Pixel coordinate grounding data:
····················
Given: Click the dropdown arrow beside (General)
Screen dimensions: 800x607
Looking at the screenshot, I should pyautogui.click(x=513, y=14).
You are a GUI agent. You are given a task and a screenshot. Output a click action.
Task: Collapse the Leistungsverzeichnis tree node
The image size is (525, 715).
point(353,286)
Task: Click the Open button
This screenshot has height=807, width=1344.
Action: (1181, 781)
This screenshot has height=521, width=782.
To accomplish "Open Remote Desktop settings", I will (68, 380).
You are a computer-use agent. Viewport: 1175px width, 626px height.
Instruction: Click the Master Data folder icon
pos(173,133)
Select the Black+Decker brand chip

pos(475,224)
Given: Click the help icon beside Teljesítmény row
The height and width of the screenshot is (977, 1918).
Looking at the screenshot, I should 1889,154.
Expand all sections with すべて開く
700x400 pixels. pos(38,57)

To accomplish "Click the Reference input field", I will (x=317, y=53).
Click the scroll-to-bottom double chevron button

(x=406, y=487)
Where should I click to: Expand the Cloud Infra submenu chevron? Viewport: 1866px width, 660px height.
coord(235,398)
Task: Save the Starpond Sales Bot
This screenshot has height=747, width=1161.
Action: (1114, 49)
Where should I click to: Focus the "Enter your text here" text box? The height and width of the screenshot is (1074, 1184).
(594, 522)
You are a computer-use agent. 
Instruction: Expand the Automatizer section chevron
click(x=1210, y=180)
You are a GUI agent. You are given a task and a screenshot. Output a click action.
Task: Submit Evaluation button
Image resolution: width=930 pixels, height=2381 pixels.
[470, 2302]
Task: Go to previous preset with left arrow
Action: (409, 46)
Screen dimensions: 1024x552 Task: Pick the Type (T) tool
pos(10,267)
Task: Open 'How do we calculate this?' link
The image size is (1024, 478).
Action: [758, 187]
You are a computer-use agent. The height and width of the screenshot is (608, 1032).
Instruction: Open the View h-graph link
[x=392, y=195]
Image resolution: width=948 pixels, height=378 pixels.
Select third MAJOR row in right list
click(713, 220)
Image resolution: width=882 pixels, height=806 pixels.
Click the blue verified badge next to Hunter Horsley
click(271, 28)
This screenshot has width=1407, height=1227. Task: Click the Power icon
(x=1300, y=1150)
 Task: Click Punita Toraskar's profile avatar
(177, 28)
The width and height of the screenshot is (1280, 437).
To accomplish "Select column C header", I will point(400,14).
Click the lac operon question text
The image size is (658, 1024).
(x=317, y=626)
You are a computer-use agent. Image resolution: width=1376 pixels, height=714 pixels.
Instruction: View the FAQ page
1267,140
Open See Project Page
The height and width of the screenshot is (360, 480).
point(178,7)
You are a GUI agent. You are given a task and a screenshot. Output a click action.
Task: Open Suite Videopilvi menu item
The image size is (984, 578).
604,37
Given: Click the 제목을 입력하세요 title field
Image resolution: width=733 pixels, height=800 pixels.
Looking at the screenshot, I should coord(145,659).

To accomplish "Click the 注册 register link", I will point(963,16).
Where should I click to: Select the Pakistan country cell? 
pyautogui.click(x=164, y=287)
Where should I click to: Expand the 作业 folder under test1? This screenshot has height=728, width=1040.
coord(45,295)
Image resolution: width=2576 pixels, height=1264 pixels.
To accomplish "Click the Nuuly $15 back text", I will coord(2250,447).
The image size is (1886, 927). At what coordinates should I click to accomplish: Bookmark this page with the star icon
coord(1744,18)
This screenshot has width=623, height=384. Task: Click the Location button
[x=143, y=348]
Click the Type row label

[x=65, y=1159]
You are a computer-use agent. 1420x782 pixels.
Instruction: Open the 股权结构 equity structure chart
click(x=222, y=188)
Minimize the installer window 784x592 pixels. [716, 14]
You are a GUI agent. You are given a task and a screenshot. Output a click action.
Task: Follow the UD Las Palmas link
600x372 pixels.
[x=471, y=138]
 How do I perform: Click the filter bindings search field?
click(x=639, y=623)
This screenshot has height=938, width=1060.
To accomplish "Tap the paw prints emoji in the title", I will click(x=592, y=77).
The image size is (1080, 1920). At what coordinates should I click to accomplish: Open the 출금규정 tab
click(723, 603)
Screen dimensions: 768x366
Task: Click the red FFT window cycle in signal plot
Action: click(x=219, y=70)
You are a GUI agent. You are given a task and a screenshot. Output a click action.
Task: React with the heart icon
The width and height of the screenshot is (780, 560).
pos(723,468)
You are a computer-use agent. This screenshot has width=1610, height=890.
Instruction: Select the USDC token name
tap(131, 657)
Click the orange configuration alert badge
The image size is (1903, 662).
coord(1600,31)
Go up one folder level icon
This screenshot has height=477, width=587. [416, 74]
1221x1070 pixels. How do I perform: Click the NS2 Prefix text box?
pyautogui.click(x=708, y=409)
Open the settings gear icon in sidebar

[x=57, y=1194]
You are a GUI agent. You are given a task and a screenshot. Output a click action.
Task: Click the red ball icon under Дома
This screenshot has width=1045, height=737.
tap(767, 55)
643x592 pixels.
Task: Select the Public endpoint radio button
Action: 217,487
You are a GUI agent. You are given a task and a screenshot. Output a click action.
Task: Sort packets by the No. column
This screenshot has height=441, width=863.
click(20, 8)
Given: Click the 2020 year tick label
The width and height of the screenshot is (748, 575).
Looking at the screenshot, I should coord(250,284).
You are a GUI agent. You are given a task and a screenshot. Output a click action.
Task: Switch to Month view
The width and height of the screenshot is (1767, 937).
····················
### WORK ORDER
Each record above is to be written out again exactly.

### ANSWER SPACE
Given: Click the dropdown arrow beside (General)
Screen dimensions: 800x607
Looking at the screenshot, I should pyautogui.click(x=513, y=14).
You are a GUI agent. You are given a task and a screenshot. Output a click action.
Task: Collapse the Leistungsverzeichnis tree node
The image size is (525, 715).
point(353,286)
Task: Click the Open button
This screenshot has height=807, width=1344.
Action: (1181, 781)
This screenshot has height=521, width=782.
To accomplish "Open Remote Desktop settings", I will (68, 380).
You are a computer-use agent. Viewport: 1175px width, 626px height.
Instruction: Click the Master Data folder icon
pos(173,133)
Select the Black+Decker brand chip

pos(475,224)
Given: Click the help icon beside Teljesítmény row
The height and width of the screenshot is (977, 1918).
Looking at the screenshot, I should 1889,154.
Expand all sections with すべて開く
700x400 pixels. pos(38,57)

To accomplish "Click the Reference input field", I will (x=317, y=53).
Click the scroll-to-bottom double chevron button

(x=406, y=487)
Where should I click to: Expand the Cloud Infra submenu chevron? Viewport: 1866px width, 660px height.
coord(235,398)
Task: Save the Starpond Sales Bot
This screenshot has height=747, width=1161.
Action: (1114, 49)
Where should I click to: Focus the "Enter your text here" text box? The height and width of the screenshot is (1074, 1184).
(594, 522)
You are a computer-use agent. 
Instruction: Expand the Automatizer section chevron
click(x=1210, y=180)
You are a GUI agent. You are given a task and a screenshot. Output a click action.
Task: Submit Evaluation button
Image resolution: width=930 pixels, height=2381 pixels.
[470, 2302]
Task: Go to previous preset with left arrow
Action: (409, 46)
Screen dimensions: 1024x552 Task: Pick the Type (T) tool
pos(10,267)
Task: Open 'How do we calculate this?' link
The image size is (1024, 478).
Action: [758, 187]
You are a computer-use agent. The height and width of the screenshot is (608, 1032).
Instruction: Open the View h-graph link
[x=392, y=195]
Image resolution: width=948 pixels, height=378 pixels.
Select third MAJOR row in right list
click(713, 220)
Image resolution: width=882 pixels, height=806 pixels.
Click the blue verified badge next to Hunter Horsley
click(271, 28)
This screenshot has width=1407, height=1227. Task: Click the Power icon
(x=1300, y=1150)
 Task: Click Punita Toraskar's profile avatar
(177, 28)
The width and height of the screenshot is (1280, 437).
To accomplish "Select column C header", I will point(400,14).
Click the lac operon question text
The image size is (658, 1024).
(x=317, y=626)
You are a computer-use agent. Image resolution: width=1376 pixels, height=714 pixels.
Instruction: View the FAQ page
1267,140
Open See Project Page
The height and width of the screenshot is (360, 480).
point(178,7)
You are a GUI agent. You are given a task and a screenshot. Output a click action.
Task: Open Suite Videopilvi menu item
The image size is (984, 578).
604,37
Given: Click the 제목을 입력하세요 title field
Image resolution: width=733 pixels, height=800 pixels.
Looking at the screenshot, I should coord(145,659).

To accomplish "Click the 注册 register link", I will point(963,16).
Where should I click to: Select the Pakistan country cell? 
pyautogui.click(x=164, y=287)
Where should I click to: Expand the 作业 folder under test1? This screenshot has height=728, width=1040.
coord(45,295)
Image resolution: width=2576 pixels, height=1264 pixels.
To accomplish "Click the Nuuly $15 back text", I will coord(2250,447).
The image size is (1886, 927). At what coordinates should I click to accomplish: Bookmark this page with the star icon
coord(1744,18)
This screenshot has width=623, height=384. Task: Click the Location button
[x=143, y=348]
Click the Type row label

[x=65, y=1159]
You are a computer-use agent. 1420x782 pixels.
Instruction: Open the 股权结构 equity structure chart
click(x=222, y=188)
Minimize the installer window 784x592 pixels. [716, 14]
You are a GUI agent. You are given a task and a screenshot. Output a click action.
Task: Follow the UD Las Palmas link
600x372 pixels.
[x=471, y=138]
 How do I perform: Click the filter bindings search field?
click(x=639, y=623)
This screenshot has height=938, width=1060.
To accomplish "Tap the paw prints emoji in the title", I will click(x=592, y=77).
The image size is (1080, 1920). At what coordinates should I click to accomplish: Open the 출금규정 tab
click(723, 603)
Screen dimensions: 768x366
Task: Click the red FFT window cycle in signal plot
Action: click(x=219, y=70)
You are a GUI agent. You are given a task and a screenshot. Output a click action.
Task: React with the heart icon
The width and height of the screenshot is (780, 560).
pos(723,468)
You are a computer-use agent. This screenshot has width=1610, height=890.
Instruction: Select the USDC token name
tap(131, 657)
Click the orange configuration alert badge
The image size is (1903, 662).
coord(1600,31)
Go up one folder level icon
This screenshot has height=477, width=587. [416, 74]
1221x1070 pixels. How do I perform: Click the NS2 Prefix text box?
pyautogui.click(x=708, y=409)
Open the settings gear icon in sidebar

[x=57, y=1194]
You are a GUI agent. You are given a task and a screenshot. Output a click action.
Task: Click the red ball icon under Дома
This screenshot has width=1045, height=737.
tap(767, 55)
643x592 pixels.
Task: Select the Public endpoint radio button
Action: 217,487
You are a GUI agent. You are given a task and a screenshot. Output a click action.
Task: Sort packets by the No. column
This screenshot has height=441, width=863.
click(20, 8)
Given: Click the 2020 year tick label
The width and height of the screenshot is (748, 575).
Looking at the screenshot, I should coord(250,284).
You are a GUI agent. You are given a task and a screenshot. Output a click action.
Task: Switch to Month view
The width and height of the screenshot is (1767, 937).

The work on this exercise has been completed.